I must create a system, or be enslaved by another man's. I will not reason and compare: my business is to create.

- William Blake

Sunday, January 14, 2018

The BEST way to get spells in D&D...

There are multiple ways of getting spells in D&D. You can learn spells from ancient books, gain them from your deity, bargain with a demon, invent them yourself, and so on. Same ideas apply to various RPGs - some treat spells as powers, others see them as skills, etc.

Mechanically, there is nothing particularly special about spells when compared to other abilities a character can learn. If you require warriors to find a tutor in order to become polearm specialists, magicians might also require a teacher to learn spells. On the other hand, if fighters get stronger as they level up, there is nothing stopping you from just giving new spell away.

Of course, any given system can play with these ideas. For example, in old school D&D, some spells might be stronger than anything a warrior could ever accomplish, so it would make sense that the magic-users would get random spells from adventuring - the same way fighters would get magical weapons.

Alternatively, each class may have their own ways of learning spells. Clerics might gain them automatically, while magic-users must study, and paladins will LOSE their spells if they ever steer away from their righteous path!

D&S often separates spells between "divine" and "arcane" spells. Personally, I don't care much for this distinction. Both types of spells work almost identically, and some spells are both divine an arcane, so both clerics and magic-users can cast them.


It seems to be the best way deal with spells in order to maximize adventure possibilities is letting PCs get their spells any way they want - despite their class. And once they get it, it is theirs - for good or ill.

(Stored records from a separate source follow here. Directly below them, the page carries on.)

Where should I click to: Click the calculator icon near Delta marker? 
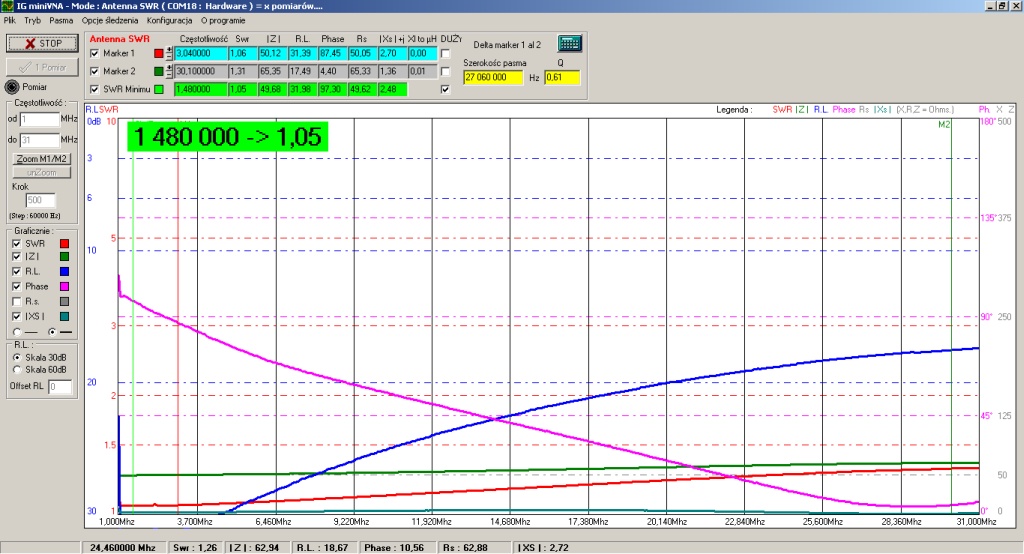(x=570, y=43)
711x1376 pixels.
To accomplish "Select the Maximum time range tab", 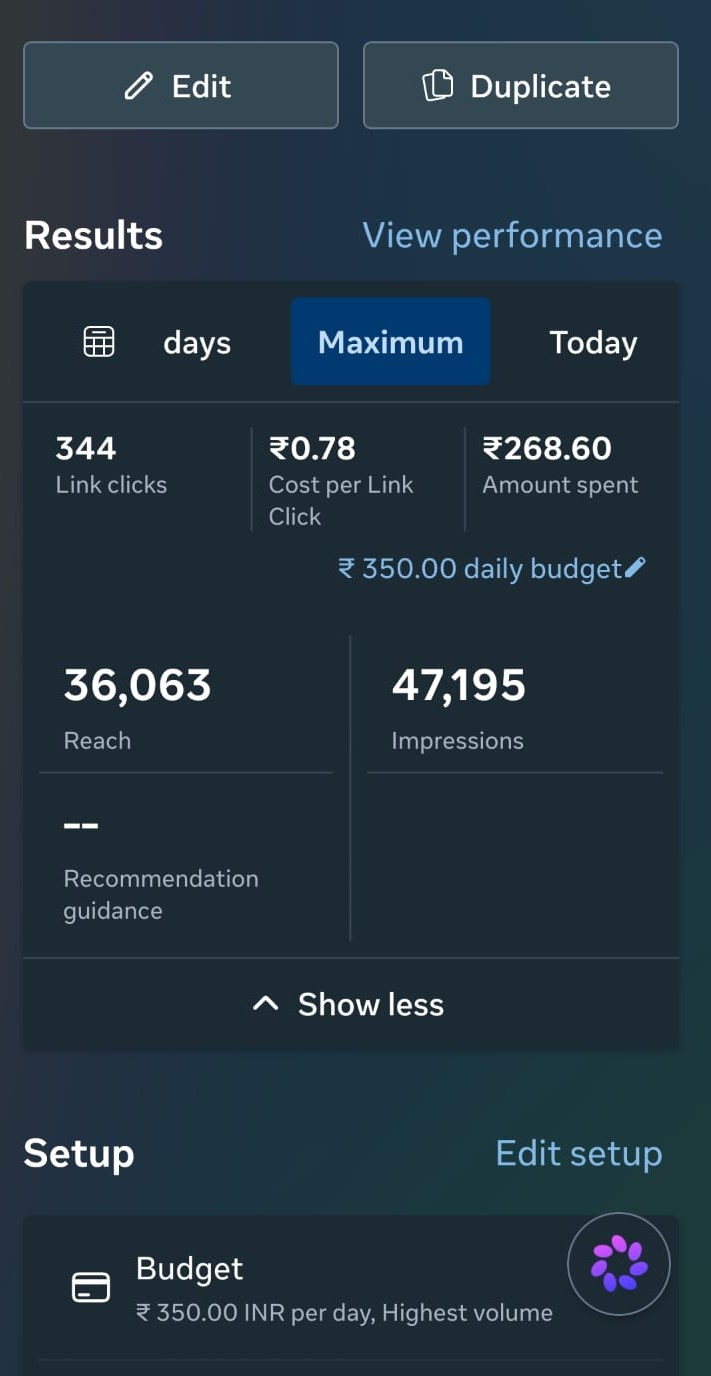I will pos(391,342).
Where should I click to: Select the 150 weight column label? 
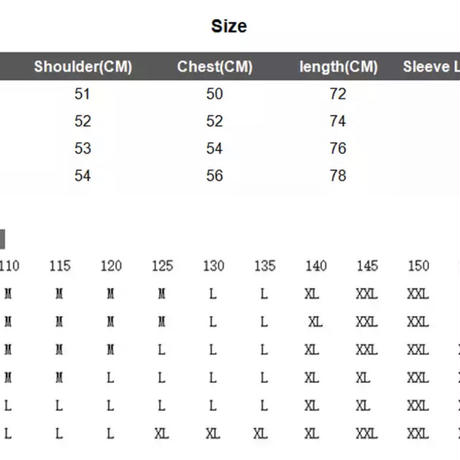pyautogui.click(x=419, y=266)
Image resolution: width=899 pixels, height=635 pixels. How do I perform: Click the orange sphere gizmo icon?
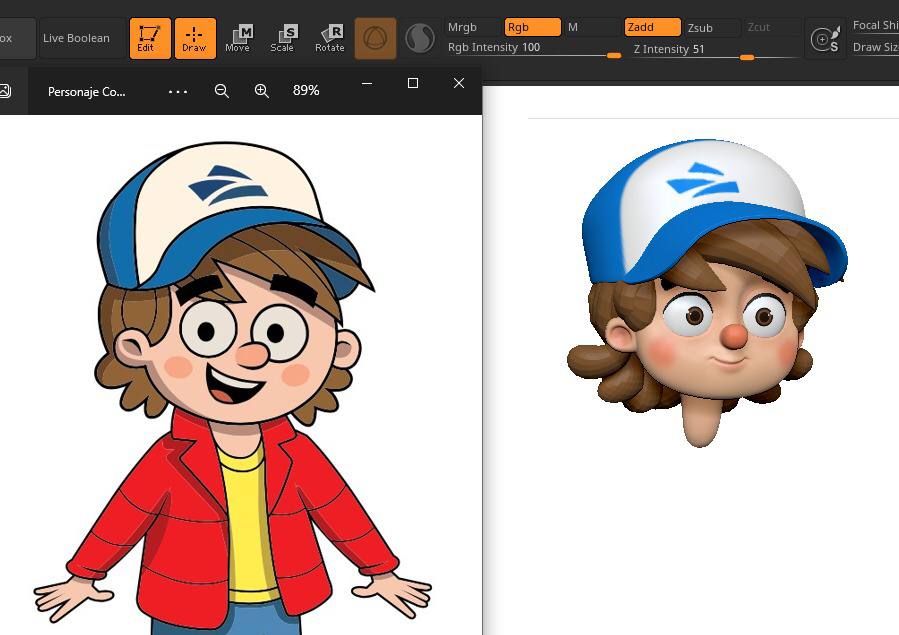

Paladins and clerics can pray their lawful deities for a spell top aid their efforts... But the deity may ask for a quest or proof of faith. 

Chaotic deities, on the other hand, will be more flexible - they might exchange spells for goods and services.

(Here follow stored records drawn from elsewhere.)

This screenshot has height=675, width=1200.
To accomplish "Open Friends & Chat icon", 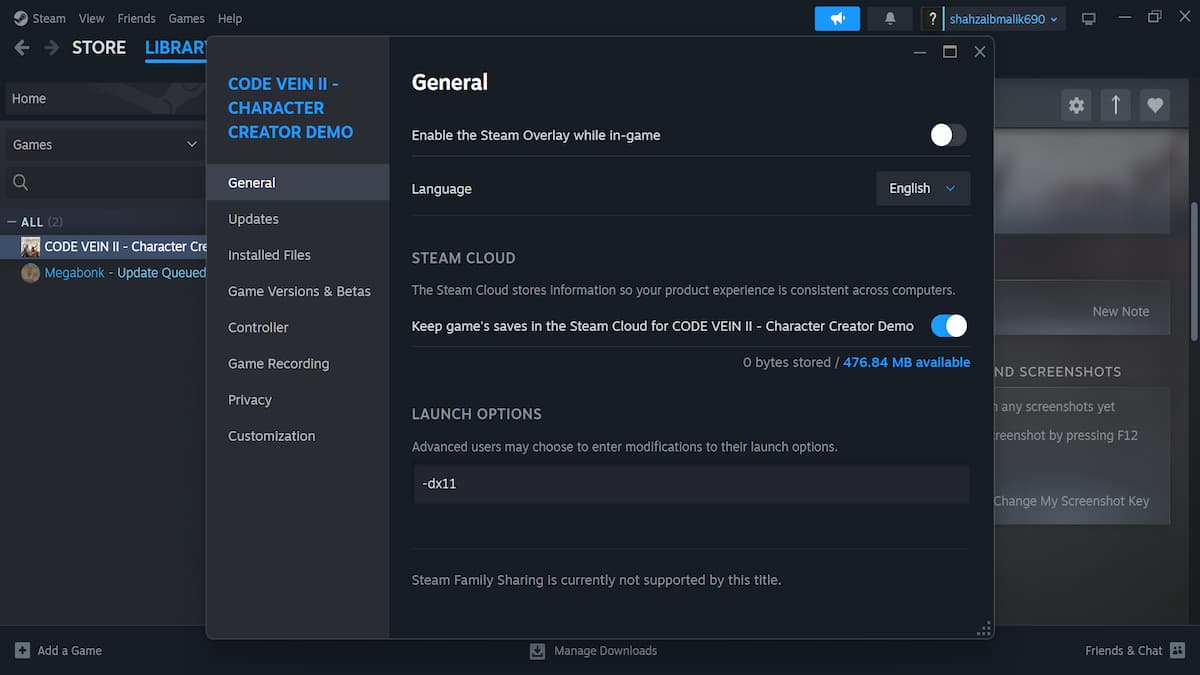I will click(x=1177, y=651).
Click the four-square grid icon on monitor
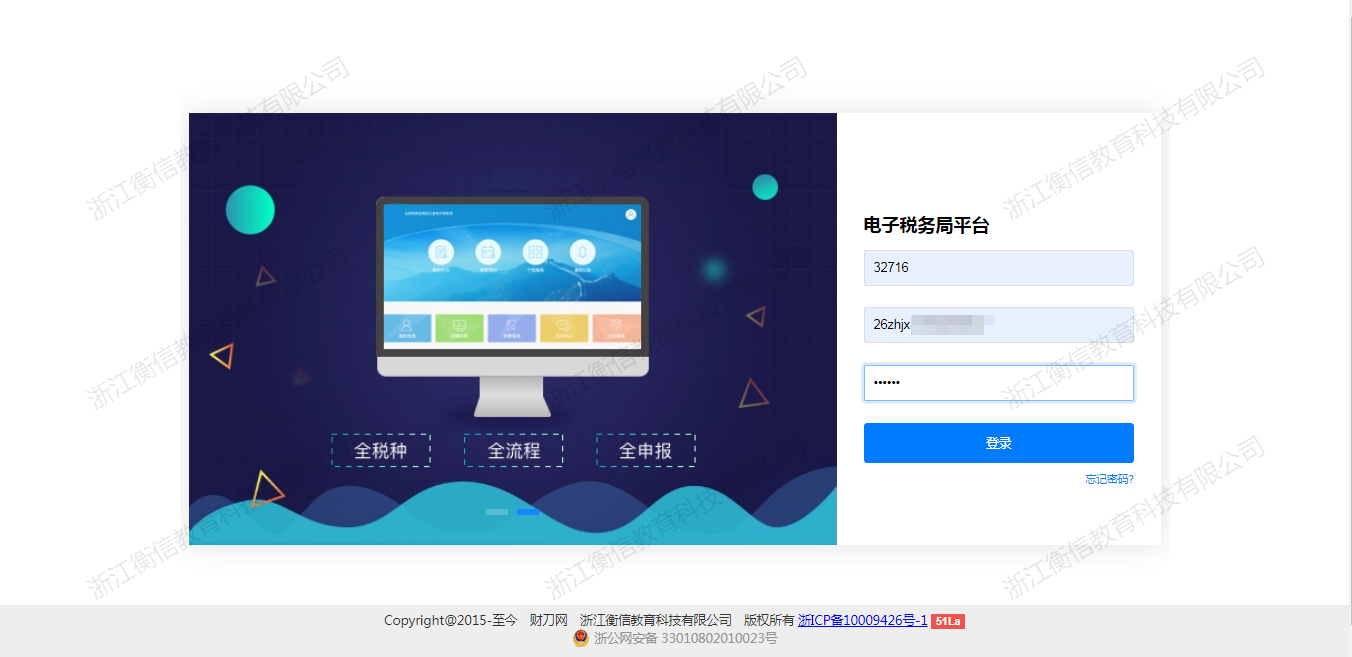The image size is (1352, 657). click(x=535, y=252)
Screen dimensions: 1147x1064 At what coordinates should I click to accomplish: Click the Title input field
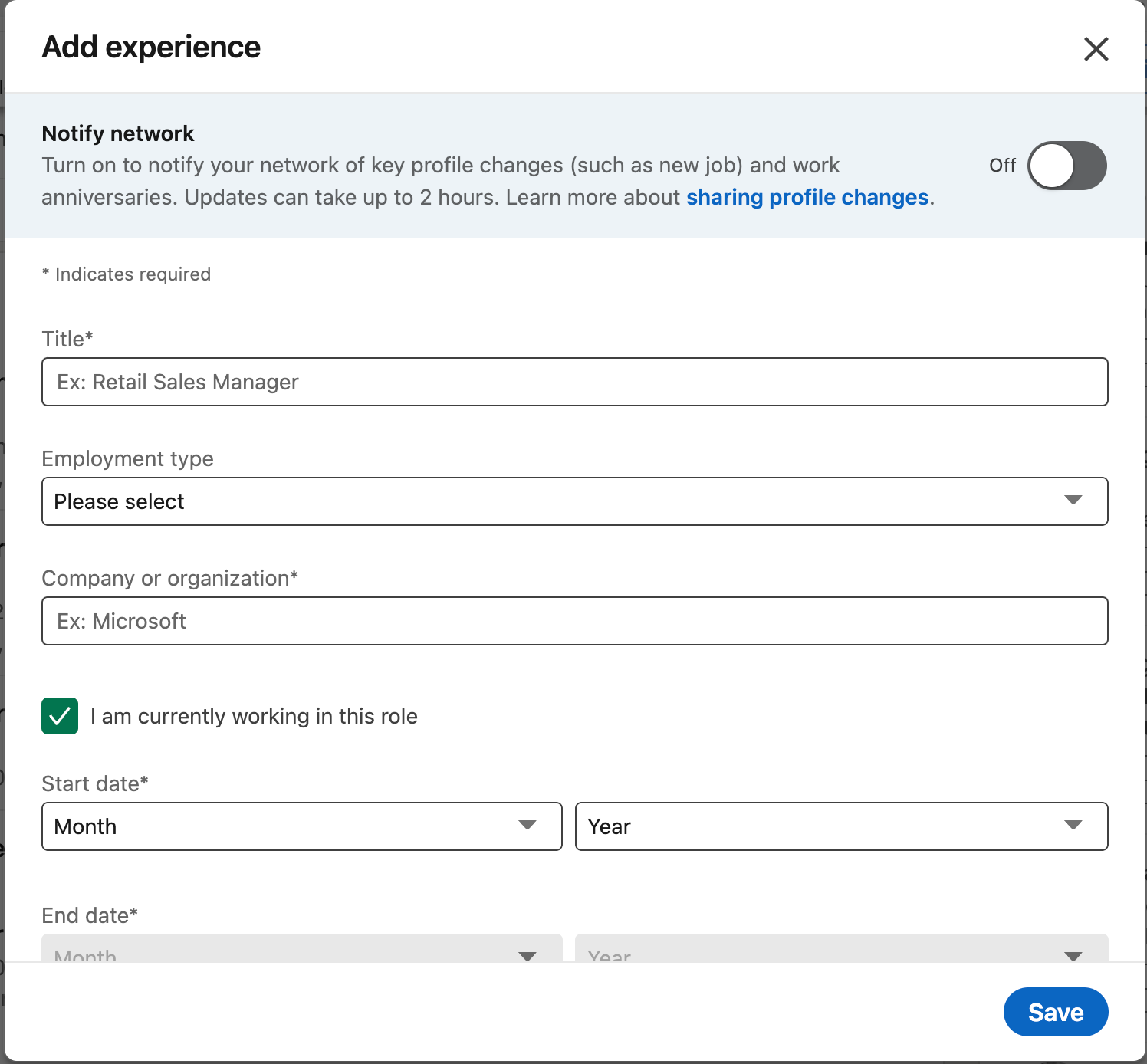click(x=574, y=381)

A paladin that falls from grace still keeps his powers - making fallen paladins the stuff of legend! What is worse, they can pledge loyalty to an evil, rival deity becoming more powerful in the process. There is always a high demand for turncloak healers in the Evil Lord's army! That is why lawful deities are so careful when choosing their clerics and paladins!

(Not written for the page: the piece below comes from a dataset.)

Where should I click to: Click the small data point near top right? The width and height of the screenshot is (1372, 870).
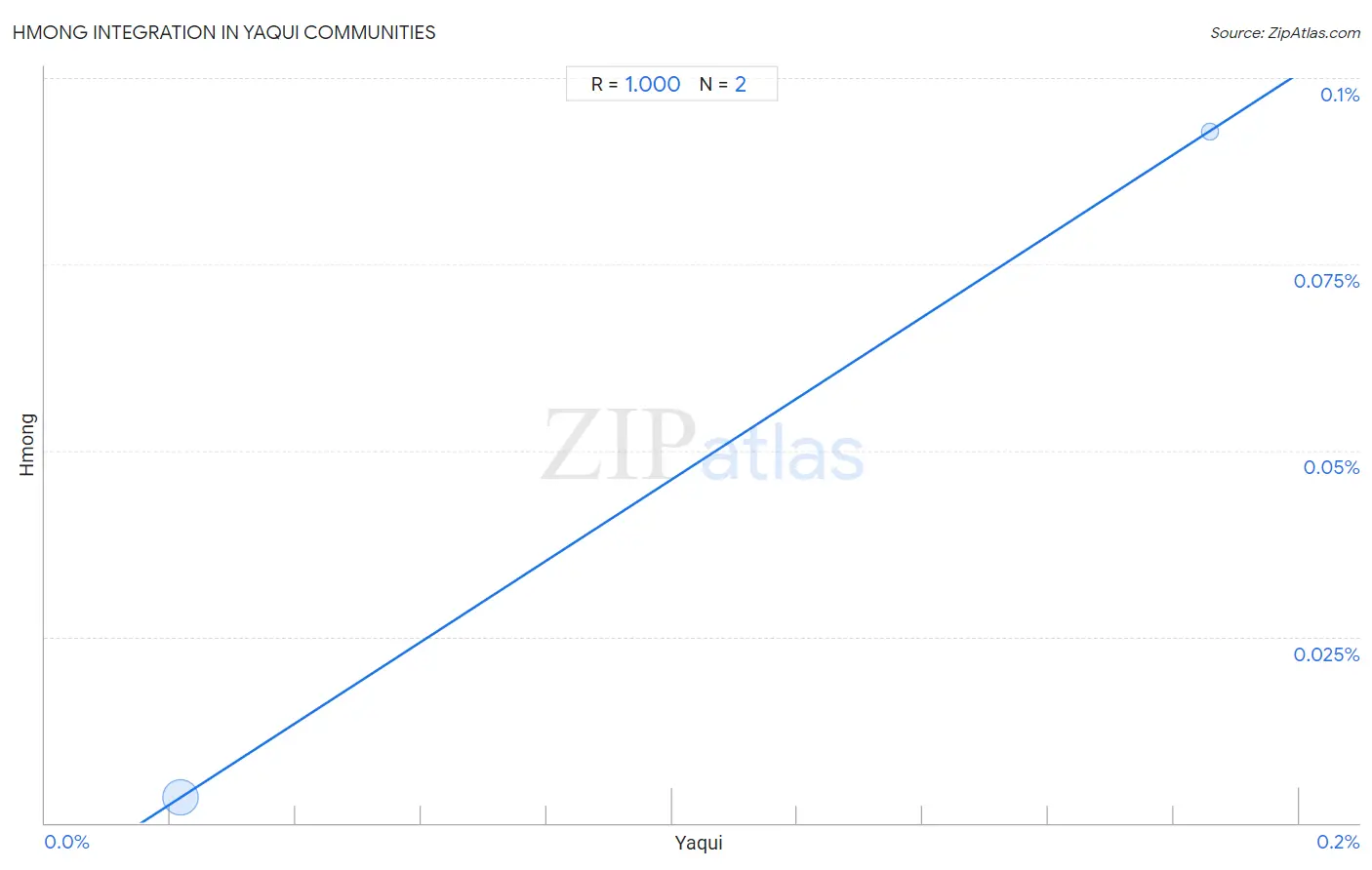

Of course, forgotten tomes of forbidden lore are also useful when studying magic. Their authors must guarde them carefully, or such secrets might be turned against them.

On the other hand, casting spells you haven't memorized should always be dangerous. Magicians can also create "trap grimoires" to fool their rivals.

And magic has a will of its own. Casting an unknown spell repeatedly will make it enter your memory whether you like it or not. While this has no apparent downsides, it occupies a chunk or your brain that might be better used for other stuff (or other spells) - which is why fighters and thieves usually shy away from such books unless they have some arcane ability themselves.

In short, this means the mechanics of spells are always similar, but they way you acquire them is different in the game world.

I have added most of these ideas to my Dark Fantasy Basic game. If you like this, you might want to check it out: 

http://www.drivethrurpg.com/product/229046/Dark-Fantasy-Basic--Players-Guide

On the other hand, most pages of Dark Fantasy Basic are meant to be used with any OSR game; if you prefer, you can pick this single page and adapt it to your own games (more about this concept here).


How to do this in 5e? 

If you want these concepts applied to 5e, just let characters go searching for patrons, tutors or deities to give them spells (AND feats - there is no reason to exempt non-spellcasters from these hardships!). Of course, these will make the game significantly harder, so such quests should grant extra-XP by themselves and should never be mandatory. 

Doing this for every single spell might be a hassle (especially for Wizards, etc.), so the GM can choose to guard a few spells instead (spells such as Wish, for example), or let spellcasters TRADE spells for new ones - this doesn't mean they lose their spells, but they will teach the spells they know in order to learn new ones.

What's the point?

This gives the PCs lots of reason to:

- Interact with the warlock's patrons.
- Deal with powerful entities in a non-violent way.
- Follow a deity's commands (for a paladin, cleric, or just a warrior that needs to cure his wounds!).
- Go searching for a rival wizard's grimoire.
- Go through ancient catacombs in search of forgotten scrolls.
- Fear for their soul when they read an unknown book with a cover made of human skin!

Just don't let it become a nuisance to your players!